Which raises an interesting question… could you run your entire business from a smartphone?
It’s certainly easy to run a business from a laptop from anywhere in the world. So long as you have an internet connection you can operate the same as if you were in the office.
And the smartphone technology is certainly getting better every month, with Apple, BlackBerry, Palm and PDA manufacturers such as HTC locked in a battle to add new features and usability with every new release.

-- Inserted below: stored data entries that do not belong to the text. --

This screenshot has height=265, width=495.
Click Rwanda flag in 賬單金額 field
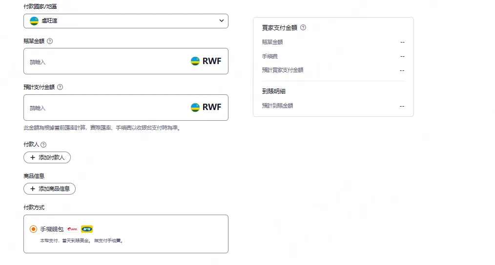click(x=195, y=61)
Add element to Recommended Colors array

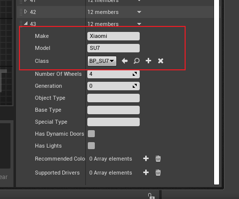(146, 159)
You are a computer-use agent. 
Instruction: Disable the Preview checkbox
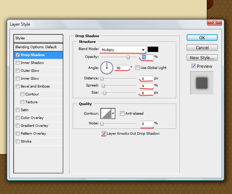(193, 66)
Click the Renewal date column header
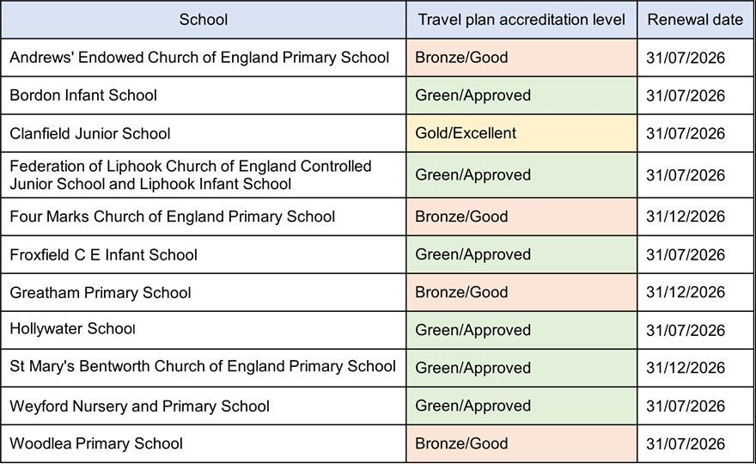The image size is (756, 464). pos(695,20)
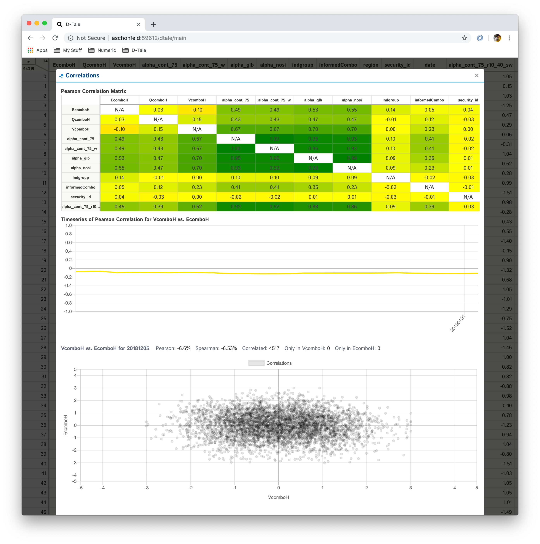Toggle the Correlations legend in scatter chart

point(270,363)
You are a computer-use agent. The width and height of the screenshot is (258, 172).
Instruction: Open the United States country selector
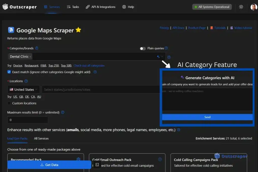coord(23,89)
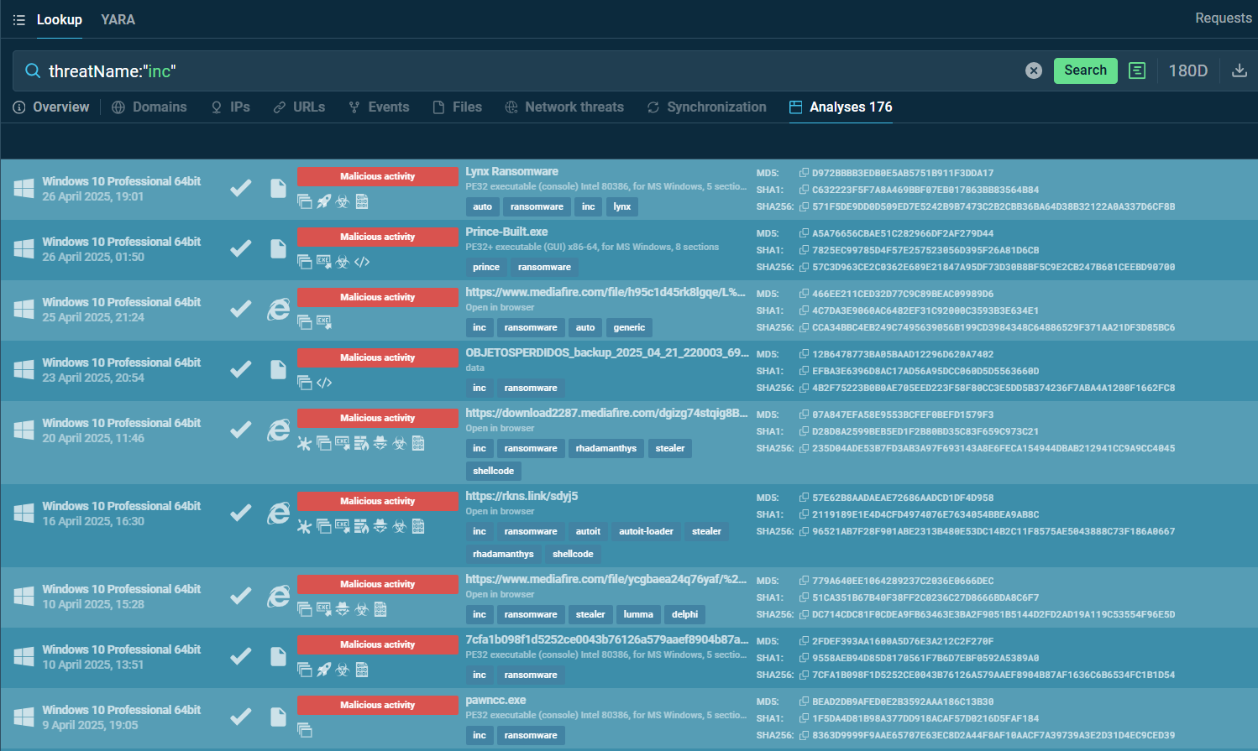
Task: Click the file icon in the 23 April row
Action: point(278,369)
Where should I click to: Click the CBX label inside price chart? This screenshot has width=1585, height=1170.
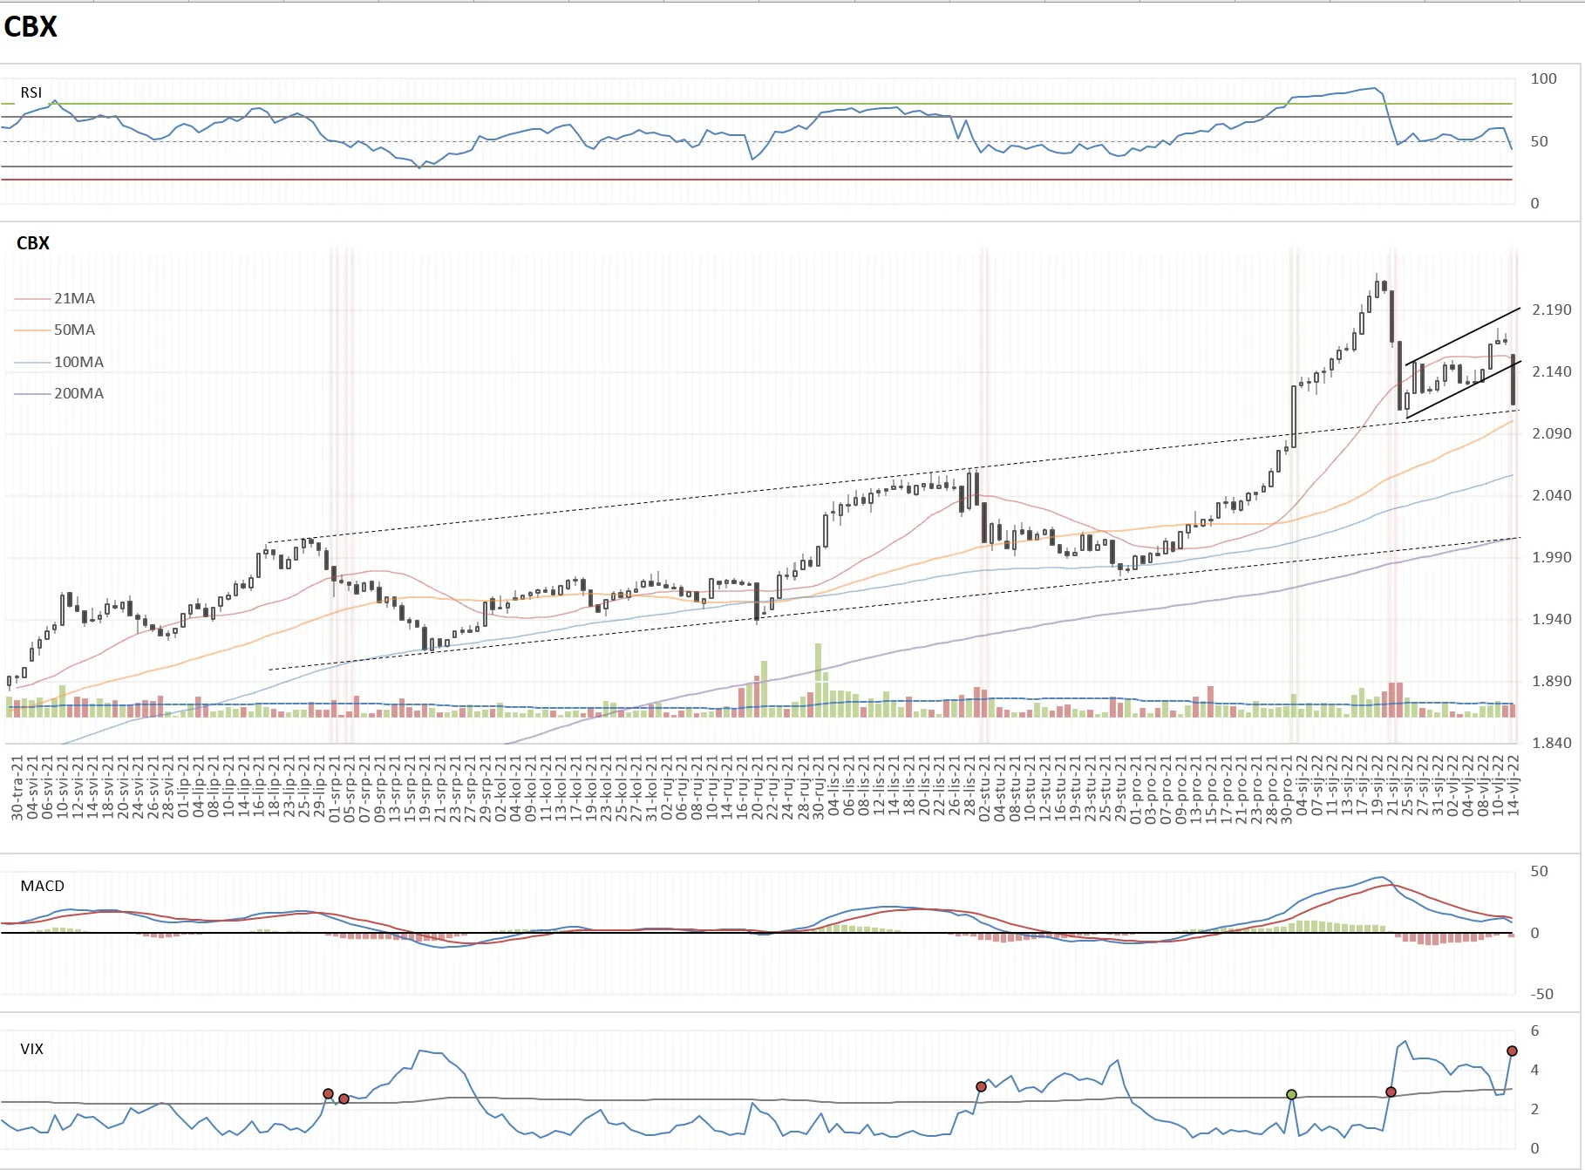(33, 243)
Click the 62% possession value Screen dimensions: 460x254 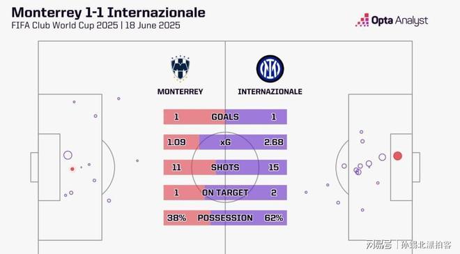click(x=273, y=218)
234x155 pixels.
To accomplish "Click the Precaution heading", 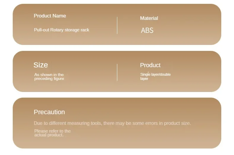I will click(49, 112).
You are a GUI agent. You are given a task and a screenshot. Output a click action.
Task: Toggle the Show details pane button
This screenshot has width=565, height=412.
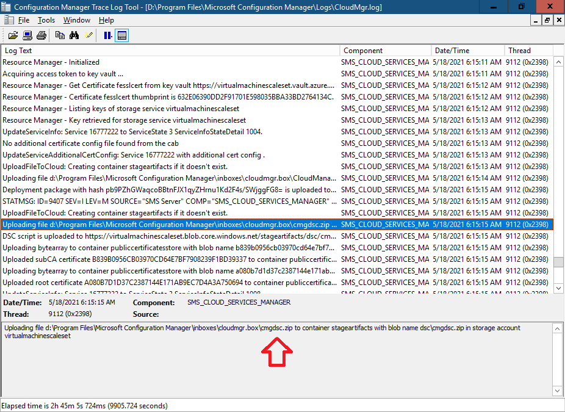click(122, 35)
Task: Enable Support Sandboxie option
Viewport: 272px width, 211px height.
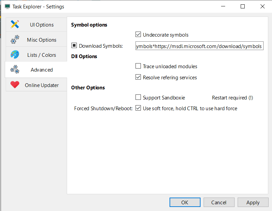Action: [138, 97]
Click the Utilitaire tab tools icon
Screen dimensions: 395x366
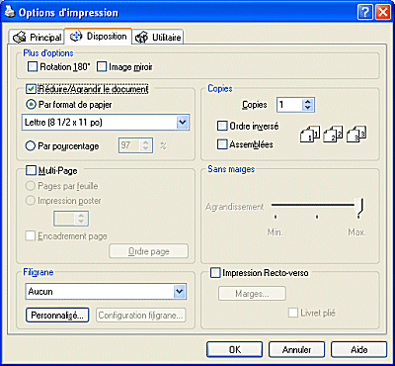(142, 38)
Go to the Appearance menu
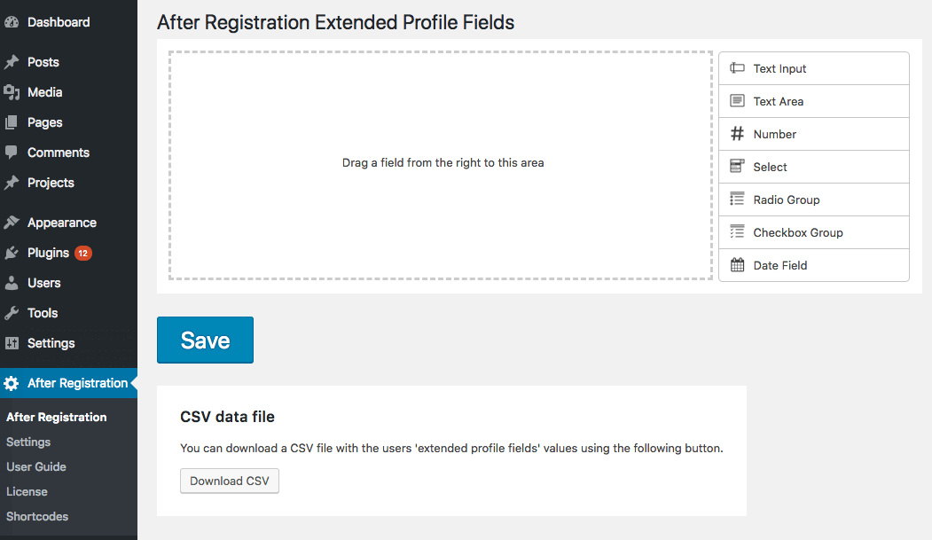Image resolution: width=932 pixels, height=540 pixels. click(61, 223)
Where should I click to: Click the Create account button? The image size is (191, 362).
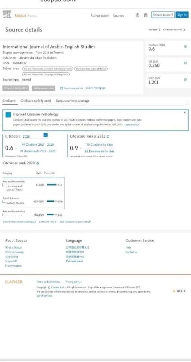click(163, 14)
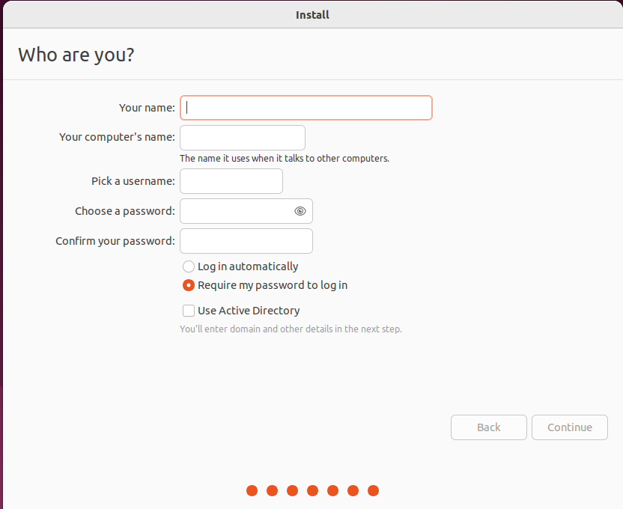Click the fifth orange progress dot
The width and height of the screenshot is (623, 509).
pyautogui.click(x=333, y=491)
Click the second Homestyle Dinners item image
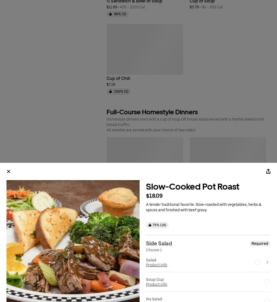The image size is (277, 302). pyautogui.click(x=228, y=150)
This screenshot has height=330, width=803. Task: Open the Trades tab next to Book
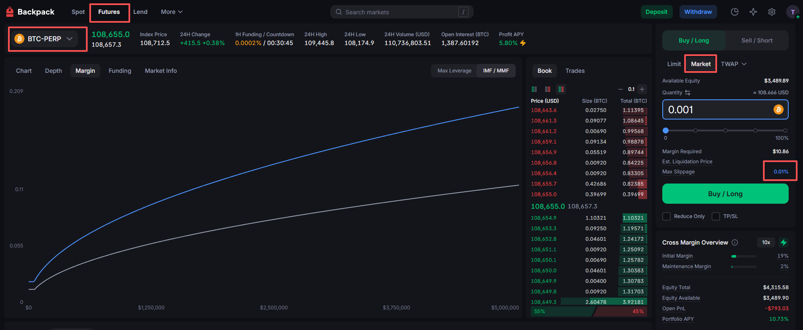(575, 71)
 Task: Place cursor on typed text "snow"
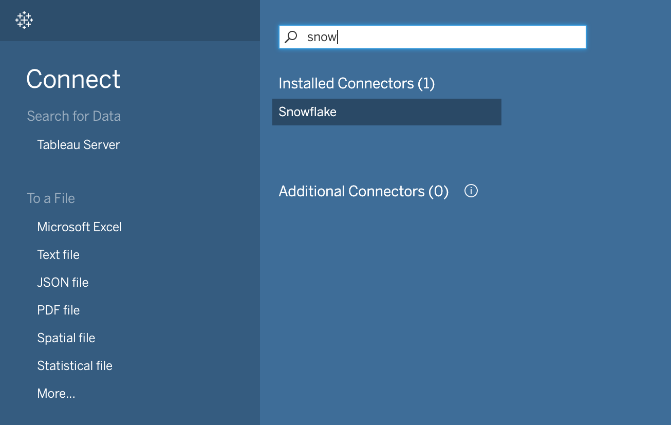tap(322, 37)
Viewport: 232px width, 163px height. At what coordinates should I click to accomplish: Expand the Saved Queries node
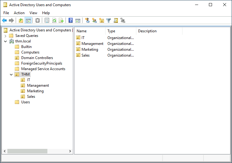pyautogui.click(x=6, y=36)
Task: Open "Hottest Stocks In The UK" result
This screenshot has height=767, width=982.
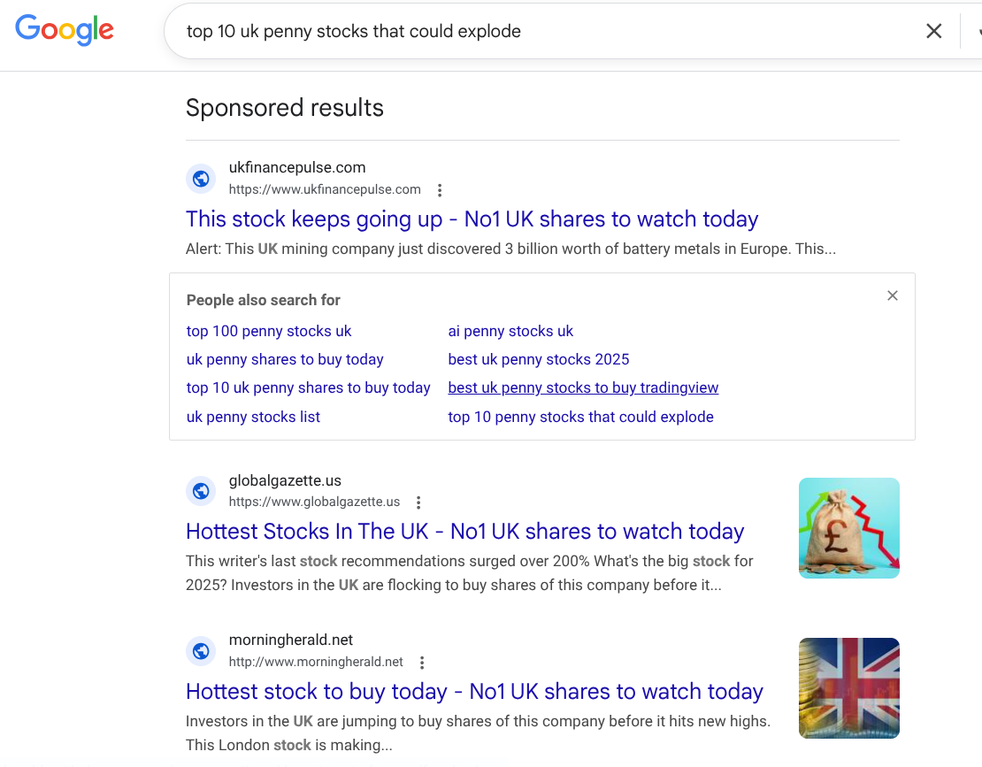Action: point(464,532)
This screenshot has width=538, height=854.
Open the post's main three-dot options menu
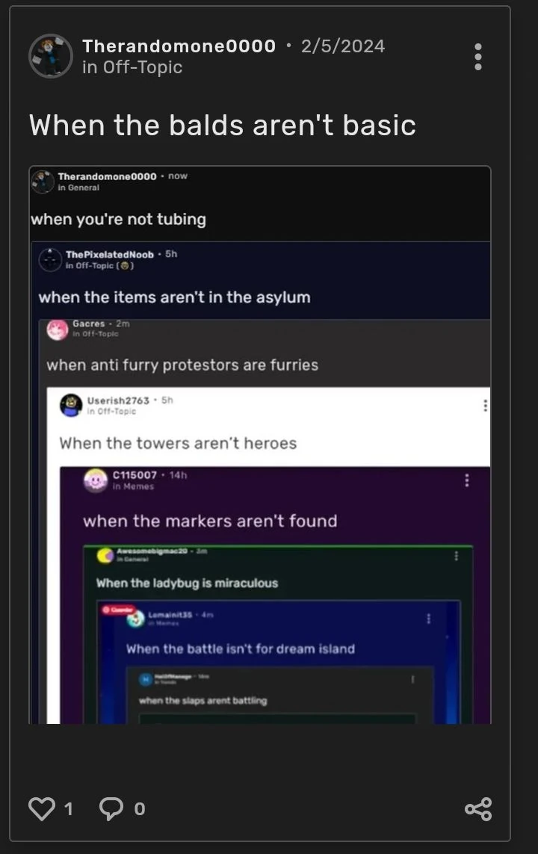(x=478, y=57)
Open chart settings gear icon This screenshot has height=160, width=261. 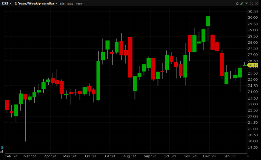[x=237, y=3]

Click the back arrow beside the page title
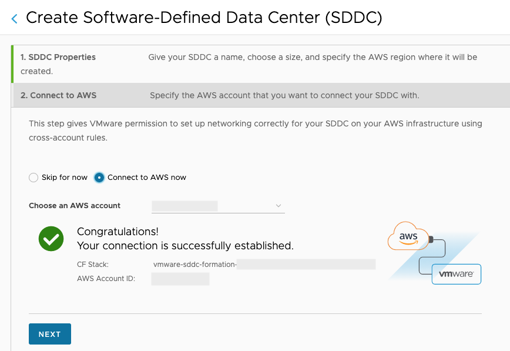[x=15, y=19]
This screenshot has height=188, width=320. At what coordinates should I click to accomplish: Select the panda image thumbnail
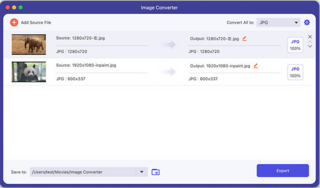28,72
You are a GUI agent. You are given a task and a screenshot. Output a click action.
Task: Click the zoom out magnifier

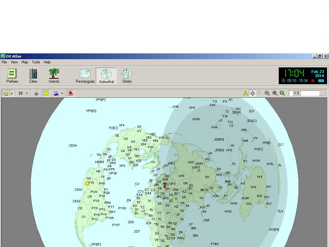[x=267, y=93]
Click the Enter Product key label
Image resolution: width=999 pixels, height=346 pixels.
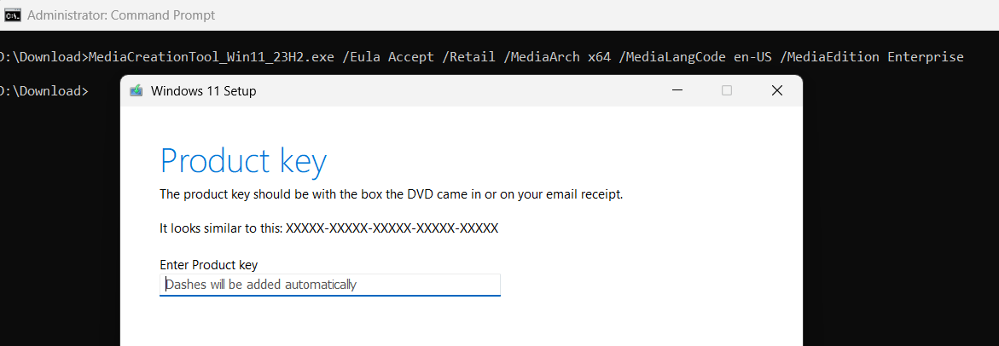208,264
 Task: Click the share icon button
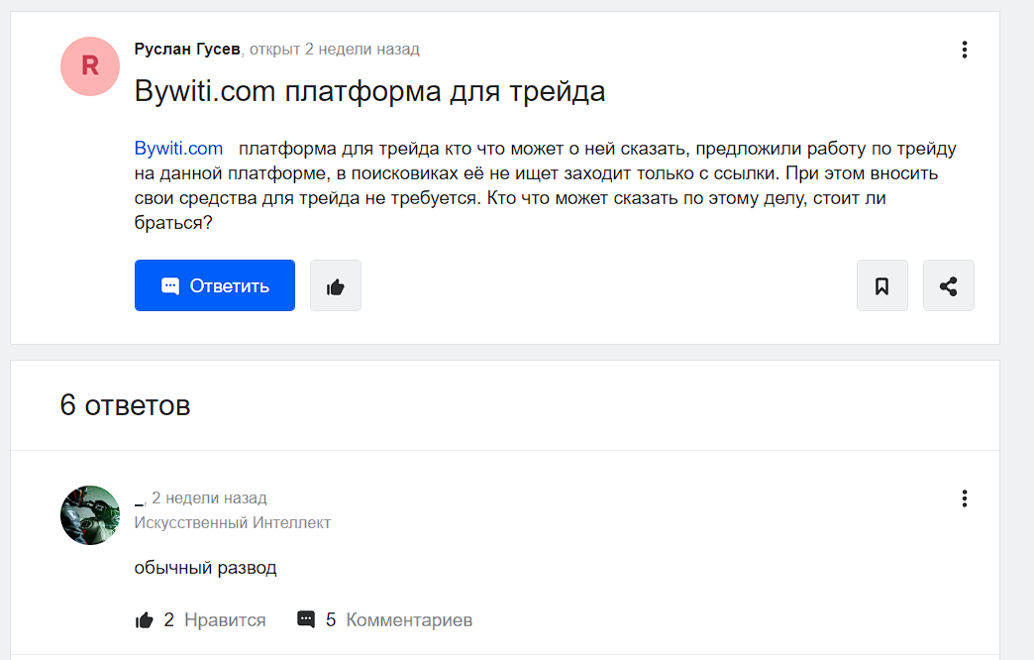[948, 286]
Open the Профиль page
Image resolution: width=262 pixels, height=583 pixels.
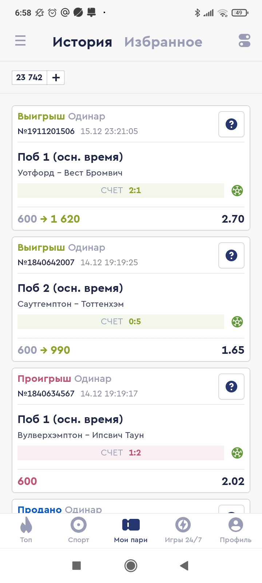coord(235,530)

But would it work running your business from a mobile device all the time? Bytestart looks at the main issues to consider:
Email, phones and internet:
The mobile devices specialise in making these easy. Starting with the original BlackBerry designed for corporate execs to get their email on the move; accessing email, surfing the web and making calls is easy on all devices. In fact they beat laptops in this respect, as from a standing start they are quicker to get the device switched on and access the internet. Mobile surfing is no longer the hell it used to be thanks to faster mobile phone networks and mobile web browsers that optimise web pages. The iPhone in particular makes browsing the normal internet from a mobile device very easy. Of course, you still can’t beat the full screen experience you get on your laptop. Many web pages are hard to read on a small screen, meaning you have to scroll a lot. That could slow you down significantly.
It’s easy to access Word and Excel documents on BlackBerrys and PDAs, and there are apps for the iPhone that allow you to do it. You can also open documents using a web-based service such as Google Docs. But while it might be easy to open documents, editing them is another matter. You wouldn’t want to rely on a mobile device to do anything more than review and make alterations to a document. The thought of trying to type a long document on any mobile device – even one with a mini keyboard like a BlackBerry – is a nightmare. It would simply take too long compared to a laptop. Mobile devices are nowhere near good enough to create anything but very simple documents yet.
You should be able to print from all mobile devices either by connecting to a network and accessing a network printer (just as you would with a laptop), or by using Bluetooth. Unlike a laptop you cannot easily plug a USB memory stick into a mobile device, for example if you were asking a hotel reception to print documents for you.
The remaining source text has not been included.